I am still processing the news of the Derek Chauvin trial. I can say that it’s upsetting how shocked I was that the right thing was done. Finally. I don’t want to jump up and down and scream justice because George Floyd is still dead and one verdict doesn’t equal a change in policy. But it does set a precedent and send a signal to cops that they can be held accountable for their actions. Because that’s what happened. Chauvin was held accountable. After almost a year and several other cases of police brutality. After a trial that tried to humanize the man that was killed to justify his murder instead of vilifying his murderer. Accountability happened.

Photo by Tandem X Visuals on Unsplash

It’s been almost a year since a local officer, Brad Hughes, argued that George Floyd played role in his death by not complying to police. He confidently shared on his Facebook page, “Had every single one of the deceased in the high profile cases in the US not resisted their arrest but instead complied, sat themselves in the cruiser and fought their case in the court room rather then the street, they’d ALL be alive today.” That is simply not true. It’s been proven over and over (Breonna Taylor was asleep in her bed). And a reminder to any devil’s advocates out there that non-compliance should not equal death. His statement was/is absolutely unacceptable, particularly coming from a police officer. It’s unsettling to know that someone who sits in such a power position holds such problematic beliefs. And real change means that he would be publicly reprimanded for those harmful words and given more training on implicit biases.

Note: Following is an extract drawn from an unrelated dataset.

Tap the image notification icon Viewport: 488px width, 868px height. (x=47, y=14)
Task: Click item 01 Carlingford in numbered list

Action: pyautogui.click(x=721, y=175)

A year into the pandemic while we remain in lockdown and these conversations continue, if you shared my post last year or posted a black square, I think this is a good time to check in on the conversations you’ve had since then.

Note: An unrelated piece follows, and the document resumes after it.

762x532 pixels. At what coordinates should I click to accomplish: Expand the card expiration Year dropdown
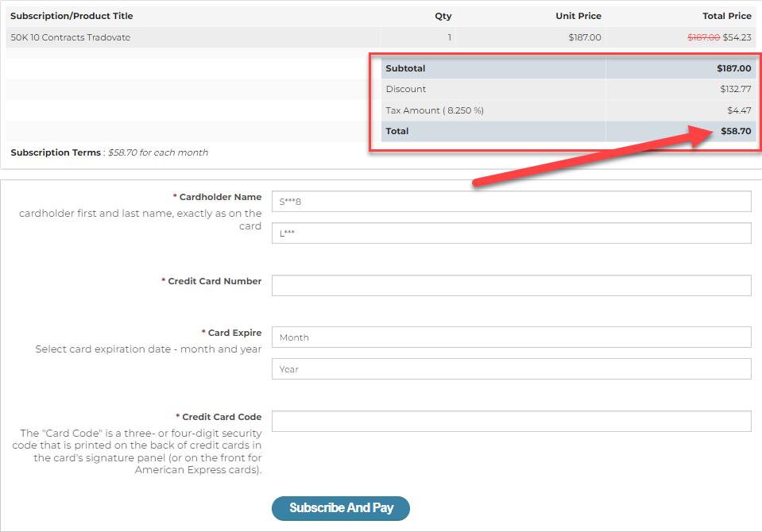click(511, 369)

Last week when Ford announced that police could stop anyone on the street and question them during the stay at home order, did anyone consider that this already happens to Black, Indigenous and People of Colour regularly? Everyone was alarmed by our “police state” not considering that that’s the reality for many.

The point I am trying to make is that the sentencing of Derek Chauvin is the tip of the iceberg. There is so much more work to be done. And if you’ve had the privilege of checking in and out of the Black Lives Matter movement this last year because “it’s all too depressing and too much” understand that there are many who don’t carry that luxury. We all still have a responsibility to dismantle the structures that bring us devastating endings like the death of George Floyd.